*** Block opens ***

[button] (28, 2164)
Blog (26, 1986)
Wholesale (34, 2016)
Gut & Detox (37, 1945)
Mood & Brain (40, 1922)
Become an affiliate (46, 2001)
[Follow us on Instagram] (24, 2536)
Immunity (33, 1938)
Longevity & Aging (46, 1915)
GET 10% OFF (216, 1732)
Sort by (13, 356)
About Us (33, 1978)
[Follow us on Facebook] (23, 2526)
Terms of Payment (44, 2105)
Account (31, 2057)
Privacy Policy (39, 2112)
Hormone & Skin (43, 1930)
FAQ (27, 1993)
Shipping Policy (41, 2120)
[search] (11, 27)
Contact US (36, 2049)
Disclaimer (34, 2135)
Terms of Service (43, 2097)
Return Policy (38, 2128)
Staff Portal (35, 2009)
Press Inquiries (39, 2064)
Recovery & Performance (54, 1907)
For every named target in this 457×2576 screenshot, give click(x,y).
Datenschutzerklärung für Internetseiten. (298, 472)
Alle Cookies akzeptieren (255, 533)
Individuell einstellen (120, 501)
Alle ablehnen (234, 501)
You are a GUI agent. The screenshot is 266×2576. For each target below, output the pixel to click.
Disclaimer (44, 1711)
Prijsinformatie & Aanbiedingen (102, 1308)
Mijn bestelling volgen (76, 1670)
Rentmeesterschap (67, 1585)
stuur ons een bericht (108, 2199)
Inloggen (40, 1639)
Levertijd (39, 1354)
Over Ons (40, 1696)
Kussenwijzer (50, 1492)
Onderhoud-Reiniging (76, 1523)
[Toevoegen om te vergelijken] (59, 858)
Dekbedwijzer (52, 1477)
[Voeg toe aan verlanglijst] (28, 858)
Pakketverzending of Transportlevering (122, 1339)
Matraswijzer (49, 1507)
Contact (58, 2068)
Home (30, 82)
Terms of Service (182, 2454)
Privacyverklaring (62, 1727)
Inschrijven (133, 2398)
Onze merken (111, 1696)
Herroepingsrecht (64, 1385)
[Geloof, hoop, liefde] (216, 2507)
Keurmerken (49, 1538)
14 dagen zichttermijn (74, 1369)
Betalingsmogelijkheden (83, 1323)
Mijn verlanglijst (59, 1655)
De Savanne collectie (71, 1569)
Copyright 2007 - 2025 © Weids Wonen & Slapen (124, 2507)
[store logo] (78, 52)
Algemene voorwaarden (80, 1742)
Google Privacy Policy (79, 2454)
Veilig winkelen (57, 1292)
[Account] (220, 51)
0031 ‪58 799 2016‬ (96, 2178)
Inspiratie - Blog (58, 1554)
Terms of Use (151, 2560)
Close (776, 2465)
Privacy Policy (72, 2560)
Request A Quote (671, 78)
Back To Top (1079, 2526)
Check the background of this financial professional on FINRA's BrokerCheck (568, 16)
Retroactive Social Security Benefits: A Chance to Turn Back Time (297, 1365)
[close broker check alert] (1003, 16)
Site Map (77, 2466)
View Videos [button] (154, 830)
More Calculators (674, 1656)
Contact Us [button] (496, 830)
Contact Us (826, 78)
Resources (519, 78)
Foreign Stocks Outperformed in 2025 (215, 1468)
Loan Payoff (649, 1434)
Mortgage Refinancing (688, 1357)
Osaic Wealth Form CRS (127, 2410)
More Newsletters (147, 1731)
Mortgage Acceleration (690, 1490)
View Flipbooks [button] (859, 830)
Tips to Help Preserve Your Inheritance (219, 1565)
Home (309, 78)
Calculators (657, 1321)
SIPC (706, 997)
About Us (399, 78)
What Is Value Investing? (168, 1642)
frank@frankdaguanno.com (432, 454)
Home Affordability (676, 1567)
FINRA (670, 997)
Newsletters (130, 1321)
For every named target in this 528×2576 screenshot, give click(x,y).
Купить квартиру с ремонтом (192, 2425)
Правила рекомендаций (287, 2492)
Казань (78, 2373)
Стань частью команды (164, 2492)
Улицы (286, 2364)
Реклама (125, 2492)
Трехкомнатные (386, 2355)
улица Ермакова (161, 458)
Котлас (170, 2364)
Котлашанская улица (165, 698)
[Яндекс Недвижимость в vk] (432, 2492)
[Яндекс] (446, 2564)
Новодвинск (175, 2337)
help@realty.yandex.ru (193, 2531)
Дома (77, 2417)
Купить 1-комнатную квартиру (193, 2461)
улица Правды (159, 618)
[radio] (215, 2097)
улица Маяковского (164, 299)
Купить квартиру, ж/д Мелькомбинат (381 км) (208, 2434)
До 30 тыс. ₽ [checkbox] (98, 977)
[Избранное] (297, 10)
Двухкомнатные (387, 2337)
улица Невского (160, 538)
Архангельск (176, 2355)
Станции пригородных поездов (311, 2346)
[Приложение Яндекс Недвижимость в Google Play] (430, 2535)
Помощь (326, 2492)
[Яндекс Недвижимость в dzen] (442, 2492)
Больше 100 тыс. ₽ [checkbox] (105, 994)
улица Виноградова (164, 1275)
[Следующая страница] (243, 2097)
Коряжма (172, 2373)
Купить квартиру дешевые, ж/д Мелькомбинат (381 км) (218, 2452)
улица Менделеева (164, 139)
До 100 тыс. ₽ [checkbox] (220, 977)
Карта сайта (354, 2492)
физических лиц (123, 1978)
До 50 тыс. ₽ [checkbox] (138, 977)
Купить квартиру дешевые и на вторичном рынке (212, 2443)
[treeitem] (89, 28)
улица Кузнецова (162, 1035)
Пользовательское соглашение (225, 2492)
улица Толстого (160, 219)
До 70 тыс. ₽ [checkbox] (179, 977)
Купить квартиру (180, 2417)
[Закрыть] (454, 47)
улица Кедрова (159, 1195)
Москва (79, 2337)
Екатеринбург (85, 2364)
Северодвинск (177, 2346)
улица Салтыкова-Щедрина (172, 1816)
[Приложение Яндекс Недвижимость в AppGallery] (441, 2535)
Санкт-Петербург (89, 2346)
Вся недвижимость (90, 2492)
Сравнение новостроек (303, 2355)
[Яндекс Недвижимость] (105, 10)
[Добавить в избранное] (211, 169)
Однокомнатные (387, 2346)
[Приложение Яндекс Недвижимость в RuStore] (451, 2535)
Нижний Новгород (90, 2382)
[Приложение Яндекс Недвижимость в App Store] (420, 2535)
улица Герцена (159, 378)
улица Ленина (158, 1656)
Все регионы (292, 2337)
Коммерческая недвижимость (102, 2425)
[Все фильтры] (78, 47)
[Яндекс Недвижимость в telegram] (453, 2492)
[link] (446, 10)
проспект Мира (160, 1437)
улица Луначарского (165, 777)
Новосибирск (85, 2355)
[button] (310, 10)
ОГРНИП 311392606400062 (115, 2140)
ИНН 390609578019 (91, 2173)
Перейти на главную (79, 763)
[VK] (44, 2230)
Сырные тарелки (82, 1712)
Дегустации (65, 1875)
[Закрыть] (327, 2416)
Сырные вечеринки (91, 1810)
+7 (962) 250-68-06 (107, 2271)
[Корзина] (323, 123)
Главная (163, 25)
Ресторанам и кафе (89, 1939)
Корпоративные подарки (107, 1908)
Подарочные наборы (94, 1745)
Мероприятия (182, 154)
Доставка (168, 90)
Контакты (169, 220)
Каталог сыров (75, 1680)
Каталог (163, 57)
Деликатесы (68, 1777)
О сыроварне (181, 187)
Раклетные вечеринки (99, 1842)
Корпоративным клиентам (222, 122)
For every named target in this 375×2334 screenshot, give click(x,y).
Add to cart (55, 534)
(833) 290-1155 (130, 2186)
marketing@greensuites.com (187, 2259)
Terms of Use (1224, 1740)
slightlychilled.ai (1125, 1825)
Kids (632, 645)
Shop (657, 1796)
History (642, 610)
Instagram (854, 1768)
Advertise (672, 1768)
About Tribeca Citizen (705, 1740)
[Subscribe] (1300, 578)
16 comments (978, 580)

*** Block closes ***

WHAT TO WORK ON
Go over the listing above and return each line with "click".

FINISHED TASK
For every named target in this 457×2576 screenshot, give click(x,y).
You are a GUI agent. The screenshot is 266×2576. For each target below, output the pixel to click.
For every named target in this 528×2576 screenshot, give click(x,y).
For every named target in this 375×2334 screenshot, give click(x,y).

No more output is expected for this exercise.